Neither Dido nor Aeneas are in control. The only active thing that Aeneas does is to arrive over the water. All Dido does is ask the Fates “to permit him to return my passion.” Her small attempt to modify the course of fate — “to increase, to prolong” — is squashed. Dido ends up feebly settling for being “noticed by the Fates.”
Who Weeps for Dido?
The trickiest part of Gluck’s poem is putting Dido’s victimization into context. Who’s telling this story? Who overhears the Queen’s words? And why is there no narration after them?
Our ghostly narrator is hardly indifferent. “Brutal” rings out three times in the first stanza — a trochaic cry that introduces the similarly trochaic name “Dido.” Dido presents her pain to her ladies, and in broadening the presentation to us, the narrator seems to honor the Queen’s wishes to be “noticed,” to have “distinction.”
But what good is that? A clue might lie in the old elegiac pattern of poet-substitution. We have two main substitutions here: Dido stepping into the narrator’s role and Gluck stepping into Virgil’s famous epic, The Aeneid.
By shifting the Queen of Carthage into the title, Gluck seems to be pressing for a revisionist reading of Virgil’s story. But just retelling the story won’t change it: Dido has long ago been “noticed.” But Gluck wants us to notice something new about Dido: her staged acceptance of the Fates, which is a submission to time.
This submission makes the sudden ending of the poem all the more effective. If we had a narrator circle back in to sum up the poem, or empathize with Dido again, that would interfere with her acceptance of suffering. “To have honored hunger”: Gluck honors Dido as hungry, a silent act of obedience to the Fates. The words strike us as they do, and there’s no attempt “to increase, to prolong.”
Moving Forward
We’ve now studied important ways poets approach time and space. These will always be fundamental concerns of poetry, and shaping forms that track these concerns — such as the elegy or the pastoral — will endure, however revised, as long as there’s poetry. In the next lesson we turn to an even more universal concern for a poet: his or her audience. No matter what a poem is about, and no matter what its use of time and space, it must define a connection to the reader.
But first, while we still have time on our minds (if not our hands), the assignment will ask you to analyze a poem about loss on your own. Make sure to share what you find on the message boards. Not everyone has time to read every poem, but collectively we can cover a lot of ground.
Assignment: Elegy
Choose any one poem in MP or AFP that is about loss, such as Walt Whitman’s “O Captain! My Captain” (MP, p. 185), Matthew Arnold’s “Dover Beach” (MP, p. 185; AFP, p. 9), W.H. Auden’s “In Memory of W.B. Yeats” (MP, p. 188), Elizabeth Bishop’s “One Art” (MP, p. 11), Seamus Heaney’s “Mid-Term Break” (AFP, p. 112), Lucille Clifton’s “The Lost Baby Poem” (AFP, p. 53), or Yusef Komunyakaa’s “Facing It” (AFP, p. 156).

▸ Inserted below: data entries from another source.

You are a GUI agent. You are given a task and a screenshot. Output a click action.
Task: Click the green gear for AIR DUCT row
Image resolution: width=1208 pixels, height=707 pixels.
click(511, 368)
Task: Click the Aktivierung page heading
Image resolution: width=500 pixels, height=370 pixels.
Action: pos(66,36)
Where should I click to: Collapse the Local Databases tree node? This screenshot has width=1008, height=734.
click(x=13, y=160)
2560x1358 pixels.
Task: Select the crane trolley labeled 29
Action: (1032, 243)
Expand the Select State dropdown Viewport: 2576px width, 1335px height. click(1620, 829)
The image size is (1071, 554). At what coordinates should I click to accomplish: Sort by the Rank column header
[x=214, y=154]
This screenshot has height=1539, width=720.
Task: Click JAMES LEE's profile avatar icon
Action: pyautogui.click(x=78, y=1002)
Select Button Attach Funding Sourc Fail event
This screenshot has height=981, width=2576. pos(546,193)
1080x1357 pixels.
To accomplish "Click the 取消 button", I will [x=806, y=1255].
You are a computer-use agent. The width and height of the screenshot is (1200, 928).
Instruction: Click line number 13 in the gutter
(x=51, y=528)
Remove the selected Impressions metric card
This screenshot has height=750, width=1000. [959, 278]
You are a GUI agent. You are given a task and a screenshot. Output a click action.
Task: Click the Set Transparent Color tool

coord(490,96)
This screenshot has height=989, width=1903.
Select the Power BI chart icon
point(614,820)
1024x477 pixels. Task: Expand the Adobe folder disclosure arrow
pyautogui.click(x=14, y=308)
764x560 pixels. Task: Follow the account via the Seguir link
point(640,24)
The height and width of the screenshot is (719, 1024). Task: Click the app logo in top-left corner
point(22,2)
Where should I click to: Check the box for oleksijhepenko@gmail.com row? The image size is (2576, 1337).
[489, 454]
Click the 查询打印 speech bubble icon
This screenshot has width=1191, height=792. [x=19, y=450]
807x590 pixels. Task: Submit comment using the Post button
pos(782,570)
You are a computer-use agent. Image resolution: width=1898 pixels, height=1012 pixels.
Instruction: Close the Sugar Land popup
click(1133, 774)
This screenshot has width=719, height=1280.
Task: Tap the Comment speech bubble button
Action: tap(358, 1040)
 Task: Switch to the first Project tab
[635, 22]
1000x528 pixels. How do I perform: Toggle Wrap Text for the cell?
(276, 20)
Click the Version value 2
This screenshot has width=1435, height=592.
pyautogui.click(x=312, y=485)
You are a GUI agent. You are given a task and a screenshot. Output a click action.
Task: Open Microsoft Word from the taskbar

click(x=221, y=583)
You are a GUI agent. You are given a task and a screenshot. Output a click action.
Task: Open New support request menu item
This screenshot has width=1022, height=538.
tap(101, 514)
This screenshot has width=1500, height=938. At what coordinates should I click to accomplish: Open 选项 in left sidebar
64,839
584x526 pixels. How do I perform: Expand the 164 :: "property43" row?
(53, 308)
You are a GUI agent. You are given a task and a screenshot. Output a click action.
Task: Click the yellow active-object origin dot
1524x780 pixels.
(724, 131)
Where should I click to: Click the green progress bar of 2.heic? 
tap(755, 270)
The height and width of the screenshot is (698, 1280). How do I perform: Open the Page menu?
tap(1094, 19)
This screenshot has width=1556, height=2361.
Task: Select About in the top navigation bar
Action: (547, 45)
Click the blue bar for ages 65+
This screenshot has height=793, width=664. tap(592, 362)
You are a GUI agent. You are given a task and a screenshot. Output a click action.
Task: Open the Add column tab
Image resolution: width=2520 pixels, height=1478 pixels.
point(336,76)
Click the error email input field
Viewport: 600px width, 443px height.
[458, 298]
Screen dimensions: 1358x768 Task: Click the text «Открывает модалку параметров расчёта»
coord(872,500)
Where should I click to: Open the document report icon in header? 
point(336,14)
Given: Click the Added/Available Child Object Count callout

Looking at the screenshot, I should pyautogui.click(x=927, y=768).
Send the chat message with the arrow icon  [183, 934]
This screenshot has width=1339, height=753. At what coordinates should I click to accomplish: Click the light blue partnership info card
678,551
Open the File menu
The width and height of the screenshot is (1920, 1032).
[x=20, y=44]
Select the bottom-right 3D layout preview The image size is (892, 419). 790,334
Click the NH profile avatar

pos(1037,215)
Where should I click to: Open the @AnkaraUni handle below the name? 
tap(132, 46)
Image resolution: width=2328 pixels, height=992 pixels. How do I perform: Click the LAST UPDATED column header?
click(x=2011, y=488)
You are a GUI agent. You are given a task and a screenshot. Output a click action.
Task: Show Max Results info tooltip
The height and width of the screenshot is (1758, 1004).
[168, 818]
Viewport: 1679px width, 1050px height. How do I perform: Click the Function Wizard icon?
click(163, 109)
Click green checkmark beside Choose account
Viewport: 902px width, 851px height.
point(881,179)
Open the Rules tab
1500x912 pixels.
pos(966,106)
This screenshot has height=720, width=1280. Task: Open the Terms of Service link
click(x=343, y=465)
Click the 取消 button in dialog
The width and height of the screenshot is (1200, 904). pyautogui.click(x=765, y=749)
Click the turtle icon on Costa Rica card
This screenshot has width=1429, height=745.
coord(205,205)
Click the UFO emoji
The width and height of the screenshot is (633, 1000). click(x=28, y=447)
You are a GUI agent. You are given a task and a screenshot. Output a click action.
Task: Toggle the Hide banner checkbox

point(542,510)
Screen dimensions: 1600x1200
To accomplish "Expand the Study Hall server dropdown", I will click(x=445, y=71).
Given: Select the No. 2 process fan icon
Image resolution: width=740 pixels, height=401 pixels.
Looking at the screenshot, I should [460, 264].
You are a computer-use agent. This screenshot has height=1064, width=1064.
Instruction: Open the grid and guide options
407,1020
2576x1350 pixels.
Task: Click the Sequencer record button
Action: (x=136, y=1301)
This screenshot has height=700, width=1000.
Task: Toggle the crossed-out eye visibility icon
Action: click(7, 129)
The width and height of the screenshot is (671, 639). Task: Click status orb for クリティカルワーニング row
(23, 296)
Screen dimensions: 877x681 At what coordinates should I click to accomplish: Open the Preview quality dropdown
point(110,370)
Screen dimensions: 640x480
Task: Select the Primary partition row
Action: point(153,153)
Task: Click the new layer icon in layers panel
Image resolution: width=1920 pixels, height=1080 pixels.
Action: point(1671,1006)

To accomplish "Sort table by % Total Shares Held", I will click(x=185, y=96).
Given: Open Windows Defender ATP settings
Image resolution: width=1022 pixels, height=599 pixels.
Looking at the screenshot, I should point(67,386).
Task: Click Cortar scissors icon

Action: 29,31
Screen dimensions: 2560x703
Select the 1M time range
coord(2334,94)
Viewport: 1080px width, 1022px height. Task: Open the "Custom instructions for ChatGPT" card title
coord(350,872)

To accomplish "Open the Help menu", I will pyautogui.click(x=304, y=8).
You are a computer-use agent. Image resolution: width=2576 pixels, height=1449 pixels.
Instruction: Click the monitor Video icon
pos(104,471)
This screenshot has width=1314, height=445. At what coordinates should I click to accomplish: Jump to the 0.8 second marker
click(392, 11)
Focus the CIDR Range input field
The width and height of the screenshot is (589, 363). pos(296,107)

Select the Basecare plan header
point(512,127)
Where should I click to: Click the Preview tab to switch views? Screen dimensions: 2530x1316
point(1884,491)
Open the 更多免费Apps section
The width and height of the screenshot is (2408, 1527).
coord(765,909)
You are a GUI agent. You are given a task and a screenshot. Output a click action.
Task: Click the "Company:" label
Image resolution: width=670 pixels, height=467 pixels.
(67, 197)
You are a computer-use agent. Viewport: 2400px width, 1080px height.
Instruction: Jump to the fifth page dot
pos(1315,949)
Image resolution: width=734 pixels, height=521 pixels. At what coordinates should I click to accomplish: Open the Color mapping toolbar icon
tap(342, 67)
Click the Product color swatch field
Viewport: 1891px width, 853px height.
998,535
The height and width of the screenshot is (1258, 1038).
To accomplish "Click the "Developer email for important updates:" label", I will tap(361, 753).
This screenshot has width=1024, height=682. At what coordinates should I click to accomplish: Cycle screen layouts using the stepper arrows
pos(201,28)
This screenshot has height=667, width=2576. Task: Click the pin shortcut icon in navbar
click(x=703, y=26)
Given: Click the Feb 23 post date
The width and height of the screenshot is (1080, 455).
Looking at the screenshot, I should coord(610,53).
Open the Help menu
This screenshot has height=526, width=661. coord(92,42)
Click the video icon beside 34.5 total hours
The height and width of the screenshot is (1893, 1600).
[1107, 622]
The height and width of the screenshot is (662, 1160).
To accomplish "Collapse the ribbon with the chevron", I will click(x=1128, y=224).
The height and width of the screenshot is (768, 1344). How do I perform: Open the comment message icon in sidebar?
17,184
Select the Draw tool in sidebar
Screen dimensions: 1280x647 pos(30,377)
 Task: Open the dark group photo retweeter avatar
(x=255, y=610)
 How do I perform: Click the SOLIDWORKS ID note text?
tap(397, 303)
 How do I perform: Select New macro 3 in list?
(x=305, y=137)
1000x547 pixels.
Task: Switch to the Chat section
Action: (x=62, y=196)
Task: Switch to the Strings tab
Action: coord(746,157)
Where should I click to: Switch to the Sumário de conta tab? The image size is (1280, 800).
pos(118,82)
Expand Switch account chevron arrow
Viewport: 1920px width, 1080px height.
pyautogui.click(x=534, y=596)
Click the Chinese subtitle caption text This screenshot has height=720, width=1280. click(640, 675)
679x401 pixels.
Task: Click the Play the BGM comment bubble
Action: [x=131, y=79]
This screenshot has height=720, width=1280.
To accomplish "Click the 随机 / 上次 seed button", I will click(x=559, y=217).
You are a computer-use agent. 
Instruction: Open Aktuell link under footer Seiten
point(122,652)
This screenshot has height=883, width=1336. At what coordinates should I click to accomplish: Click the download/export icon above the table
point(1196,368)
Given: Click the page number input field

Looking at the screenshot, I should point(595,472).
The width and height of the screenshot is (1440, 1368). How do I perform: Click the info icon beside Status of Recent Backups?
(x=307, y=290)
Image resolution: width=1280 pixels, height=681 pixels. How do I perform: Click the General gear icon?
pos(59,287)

Read your chosen poem carefully and answer the following questions about it:
- How is loss conveyed through rhyme, meter, or line formation?
- Does the tone change? If so, what different tones can you hear? If not, why not?
- Which is stronger in your poem, place or time? What details back up your answer?
- Does the poem reach toward any compensation for the loss it describes?
- Is the poem best described as an elegy? Why or why not?